Jason Franz is the founding executive director and chief curator of Manifest, a creative research gallery & drawing center located in Cincinnati, Ohio
Can you share with us a memory or two of first having recognized your passion for the arts?
I remember when I was five or six years old people would ask me what I was going to be when I grew up. My answer was always ‘an artist’. I don’t know why that was my answer. Neither my parents, nor any of my family, were artists, although many of my ancestors had been German craftsmen of one sort or another (cabinet maker, woodcarver, machinist, and the like).

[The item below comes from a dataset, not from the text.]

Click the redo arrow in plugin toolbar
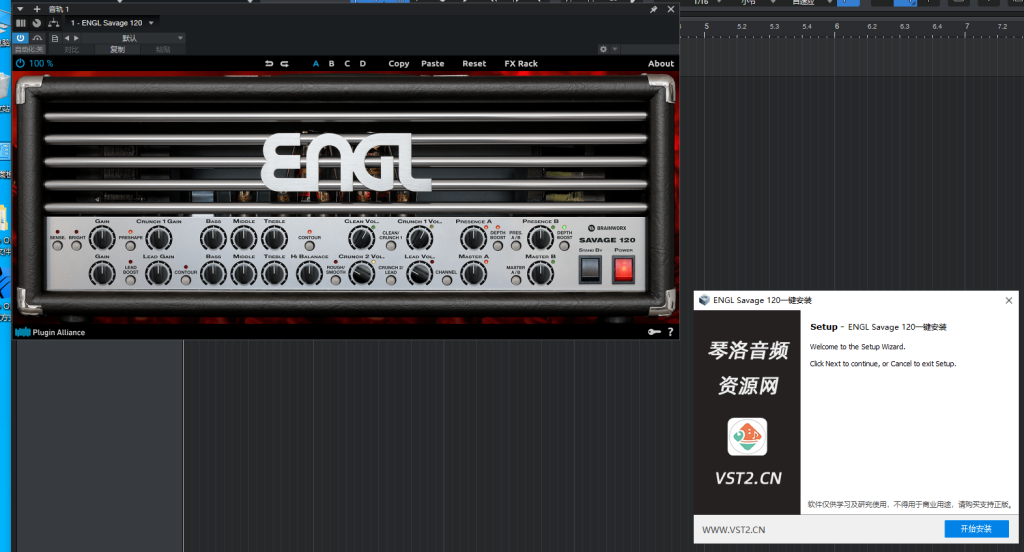Viewport: 1024px width, 552px height. (285, 64)
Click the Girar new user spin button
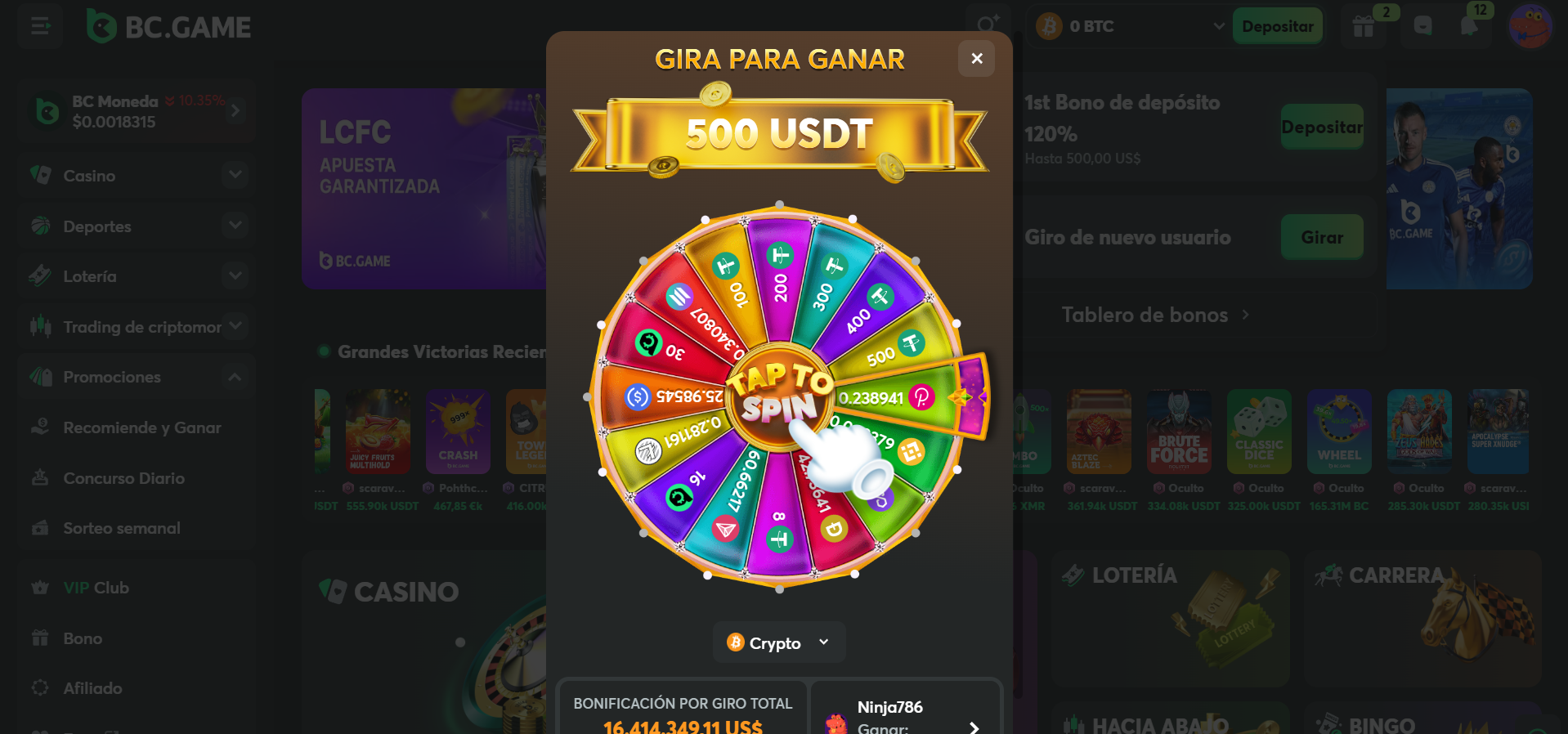The image size is (1568, 734). tap(1322, 237)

I remember loving to draw, and often created worlds on paper within which my imagination could run free.
At some point I was asked the question again, and my answer was the same, but with a twist—that I wanted to be an artist, but I couldn’t be. This was because, as I understood it in that very early formative stage, artists in schools had to take turns modeling nude for each other, and there was no way this modest little boy was going to have anyone seeing him naked, let alone drawing pictures of him. So that was it, the conundrum that somehow turned about and shaped my life.
In looking back I savor the irony in this story. Not only did I study life-drawing in college, I also went on to teach it, co-founded and now lead an organization with a studio program centered on the practice, and my own exhibited work is now primarily life drawing. I’m happy to report that in college I held firm to the red line I would not cross, (thankfully co-modeling is not part of a student’s course participation credit).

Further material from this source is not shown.